### Extract provided
From the Fields Reviews
We’re starting to get some reviews of the new album through now and it seems the reviewers are as pleased with it as we are! We’ll keep updating this post whenever anything else comes in, but here’s what we have so far:
From Q Magazine
Although just 21, The Carrivick Sisters are already on album four, From the Fields (self-released ****) is a huge step up for the Devon twins, their already formidable multi-instrumental skills and songwriting maturing at such a steep curve they’ll soon be orbiting far beyond anyone else.
Q rating system explained:
5* – CLASSIC. Buy this now! Essential for any collection
4* – EXCELLENT. Rest assured, satisfaction is guaranteed.
3* GOOD. Good within its field, but perhaps not for everyone.
2* FAIR. For die-hard fans only, and even they might be disappointed.
1* POOR. Move along, there’s nothing of interest here.
From The Telegraph
Carrivick Sisters are pick of the crop
Carrivick Sisters and Boden & Spiers offer up some of the delights of British folk music.
The Carrivick Sisters – identical twins from South Devon – play a variety of bluegrass instruments (essentially guitar, mandolin, banjo, dobro and fiddle). Although they are still only 21, From The Fields is their fifth CD – and very enjoyable it is too.
West Country place names might not have the glitz of America (Route 66 works in a way that Road A303 just doesn’t) but there are plenty of local sins and sinners to inspire the music of the Carrivicks. Charlotte Dymond, for example, is a jaunty and effective banjo-led murder ballad set in Bodmin.
Flowers With Jamie shows off the sparkling harmonies that prompted Ralph McTell to describe the sisters as “one of the best young duos I’ve ever heard”.
They are also helped by having top-class music people involved in the album. Joe Rusby, brother of Kate, does a great job as producer, John Breese plays fine banjo and BJ Cole adds his pedal steel guitar panache to four songs, helping to light up When The Birds Start To Sing and You’ll Miss Her When She’s Gone.
There is also a fine instrumental – The Mouse, The Bird And The Sausage – inspired by a Brothers Grimm tale.

### Exercise task 1
Answer each question from the album reviews above.
(a) Who produced the album?
(b) What does a four-star rating mean in Q's rating system?
(c) Which instrumental on the album was inspired by a Brothers Grimm tale?
### Exercise task 2
In the album reviews, The Telegraph says the sisters are helped on this record. What help does it mean? Answer in one to three sentences.

### Collected data
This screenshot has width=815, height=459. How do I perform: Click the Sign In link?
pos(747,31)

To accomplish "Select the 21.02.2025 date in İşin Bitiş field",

### Problem solution 1
(a) Joe Rusby, brother of Kate.
(b) EXCELLENT. Rest assured, satisfaction is guaranteed.
(c) The Mouse, The Bird And The Sausage.

### Problem solution 2
They have top-class music people involved in the album. Joe Rusby produces and John Breese plays banjo. BJ Cole adds pedal steel guitar to four songs, helping to light up When The Birds Start To Sing and You'll Miss Her When She's Gone.